Toxic plume inching towards Georgian Bay
By RAYMOND BOWE Barrie Examiner
Underground cancer-causing agents emanating from an old private dump continue to inch towards Georgian Bay, leading to speculation about possible beach closures.
But environment officials say chemical concentration levels are declining.
The Perkinsfield, Ont., dump, located approximately 100 km north of Toronto, is commonly known as the Pauze landfill, named after the family that ran it. The privately owned, eight-hectare, unlinered dump served north Simcoe County from about 1966 until it closed in 1987.
These days, the property is essentially a grassy mound dotted with evergreen trees, but three decades ago it was receiving industrial waste.
In the 1990s, the Ministry of the Environment (MOE) provided two Perkinsfield-area residents with special filters after their wells showed low levels of the carcinogen trichloroethylene (TCE), a colourless liquid used in heavy-duty metal degreasers.

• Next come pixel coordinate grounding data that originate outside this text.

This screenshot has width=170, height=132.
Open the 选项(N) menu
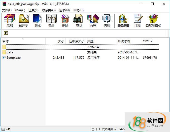click(64, 10)
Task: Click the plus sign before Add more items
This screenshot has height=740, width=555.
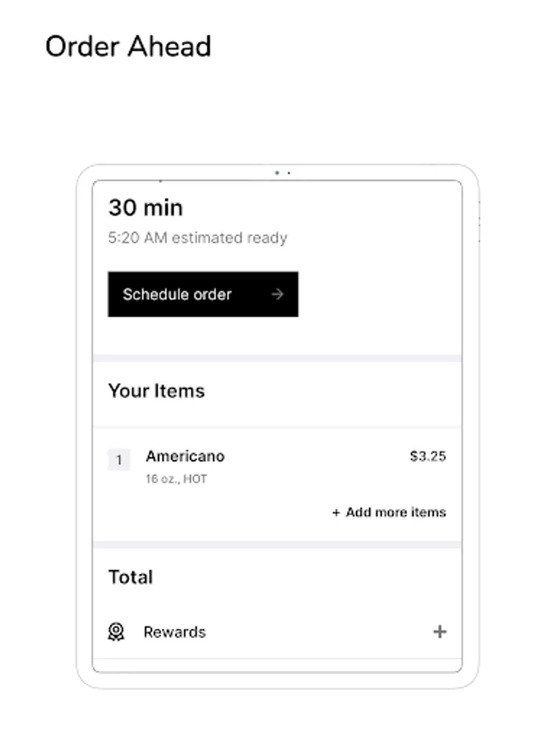Action: point(335,512)
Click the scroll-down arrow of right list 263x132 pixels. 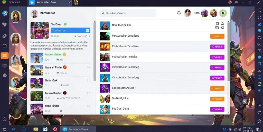[x=229, y=112]
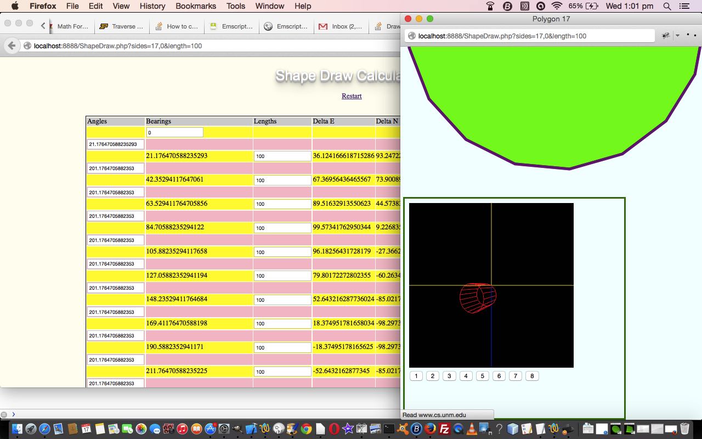Open the Wi-Fi status menu icon

coord(557,6)
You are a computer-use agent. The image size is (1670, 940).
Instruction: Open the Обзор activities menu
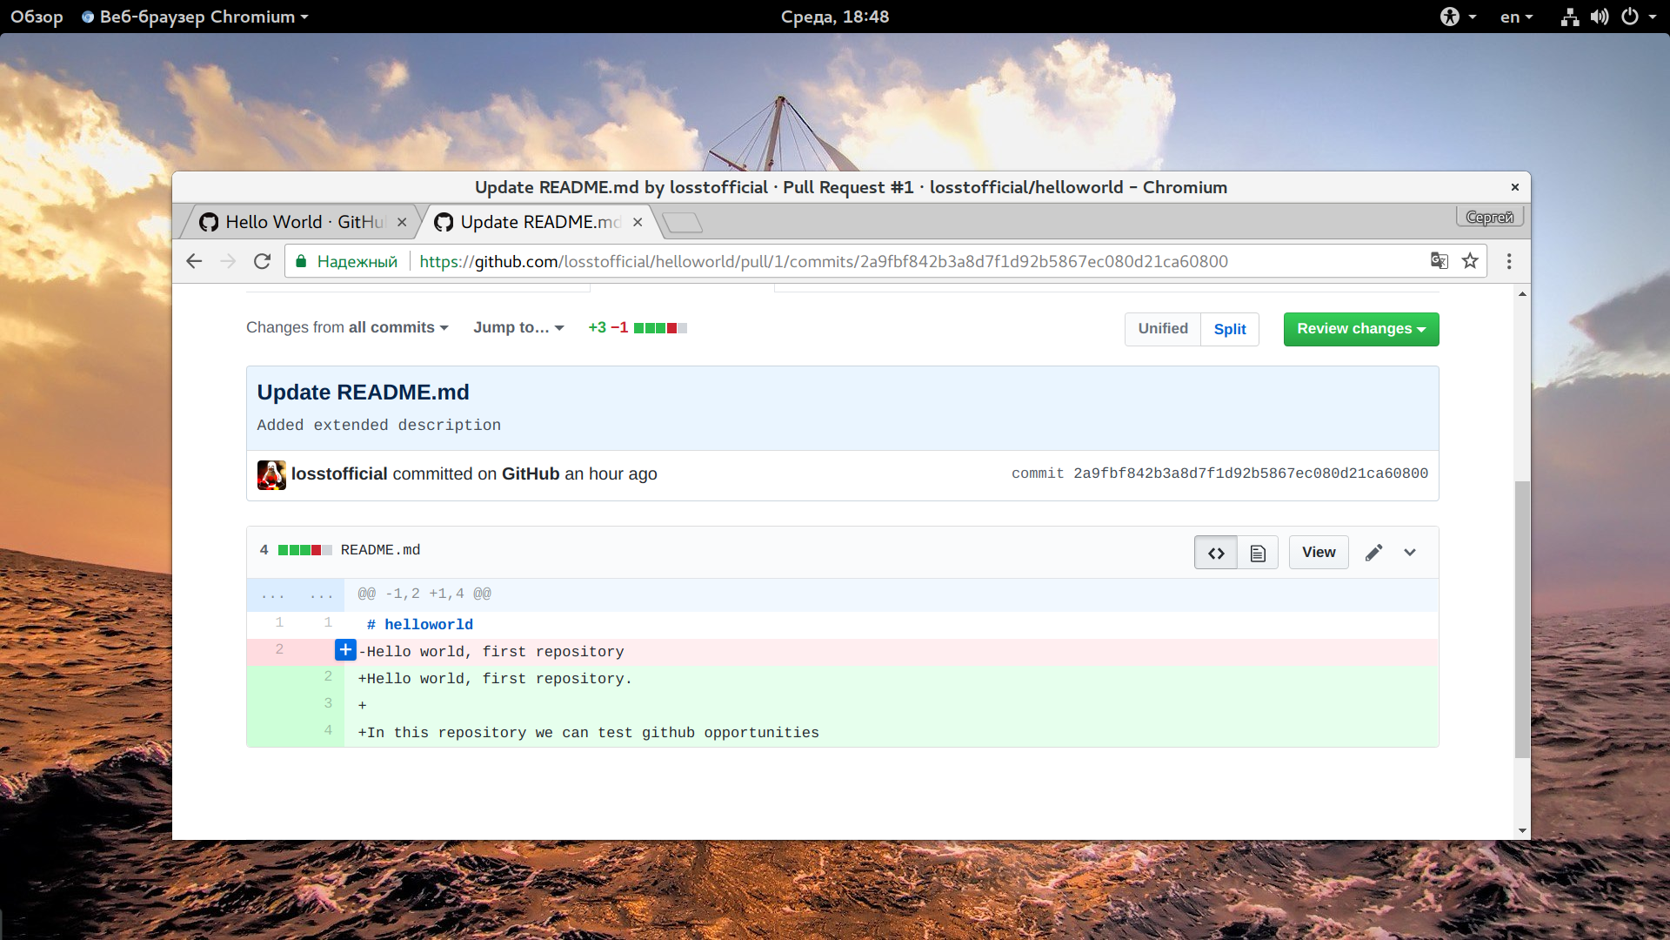(x=37, y=17)
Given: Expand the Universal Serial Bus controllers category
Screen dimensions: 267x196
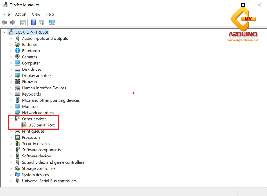Looking at the screenshot, I should click(10, 181).
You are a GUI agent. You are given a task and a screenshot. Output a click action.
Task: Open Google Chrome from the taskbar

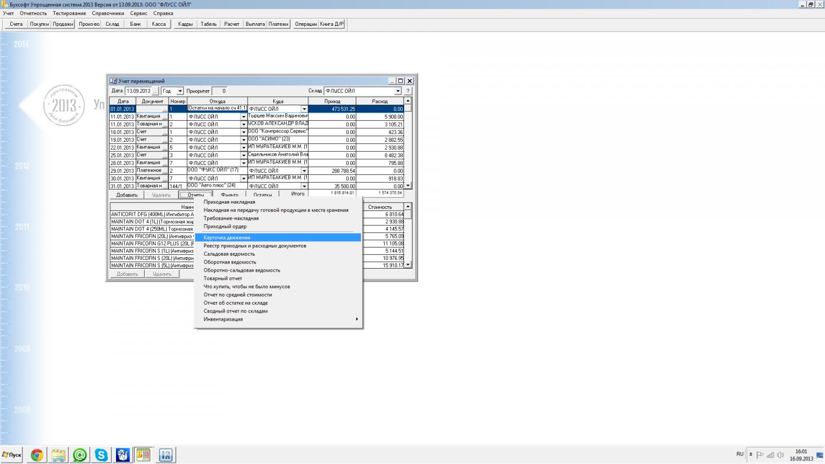coord(37,455)
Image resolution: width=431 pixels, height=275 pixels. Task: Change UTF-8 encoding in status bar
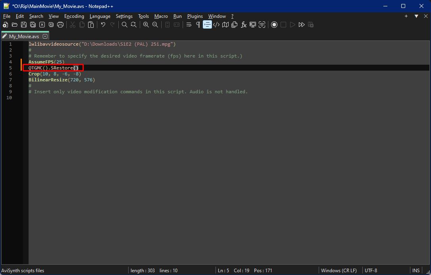point(371,271)
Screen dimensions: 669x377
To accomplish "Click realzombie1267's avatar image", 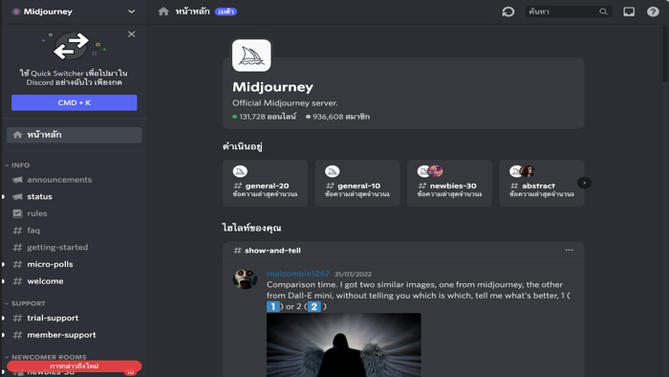I will click(x=245, y=278).
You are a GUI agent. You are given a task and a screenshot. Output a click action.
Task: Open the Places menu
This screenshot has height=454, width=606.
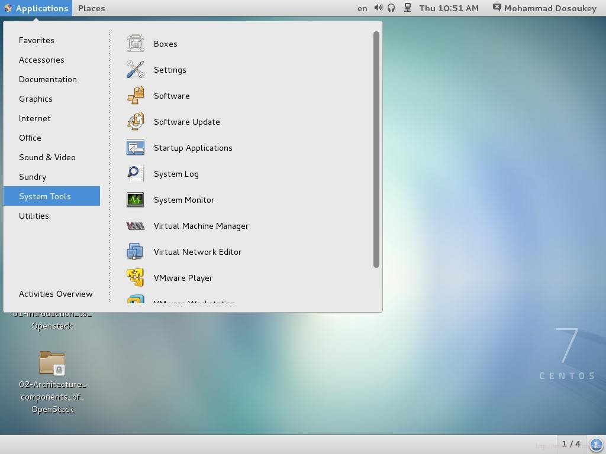tap(91, 8)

Drinking small amounts of TCE over long periods can cause liver and kidney damage, cripple immune system functions and impair fetal development during pregnancy.
The dump may have closed 22 years ago, but its legacy remains a silent reminder to its existence — a toxic underground plume is still moving towards the bay.
Sharon Nix, who has lived near the old dump site for nine years, says she has three concerns about the Pauze plume as it approaches Georgian Bay: Its effect on the fishery, real estate values and possible beach closures.
Nix says she has heard rumblings about how the plume could affect the popular beaches.
“Not a lot, but I have heard it,” she said. “There is concern there. Anything I’ve heard is just rumour, though. But no one wants to buy at a beach you can’t swim in.”
Although Nix gets her drinking water from the municipal system in Perkinsfield, she believes the plume could affect residents’ well water in the area, and farther south towards Wasaga Beach, a popular tourist destination.
However, MOE officials don’t anticipate any beach closures this summer.
“The ministry has no reason to believe that the Tiny Beaches will need to be closed next summer due to groundwater impacts from the closed Pauze landfill site,” said John Kaasalainen, the MOE’s district engineer for the Barrie office.
The MOE has been monitoring wells for more than 20 years. The owner of the former landfill is also required to complete groundwater monitoring to assess water quality on the property and in the vicinity, Kaasalainen added.
The ministry’s latest samples from domestic wells located “down-gradient” of the landfill show the plume is about two kilometres away from Georgian Bay, and is “gradually declining,” Kaasalainen said.
Groundwater safety has been a community concern for years. There was a groundswell of opposition this year against controversial proposed landfill Site 41, also located in Tiny Township, because there were fears the groundwater could be contaminated. Simcoe County councillors voted to abandon Site 41 in September in response to the public criticism.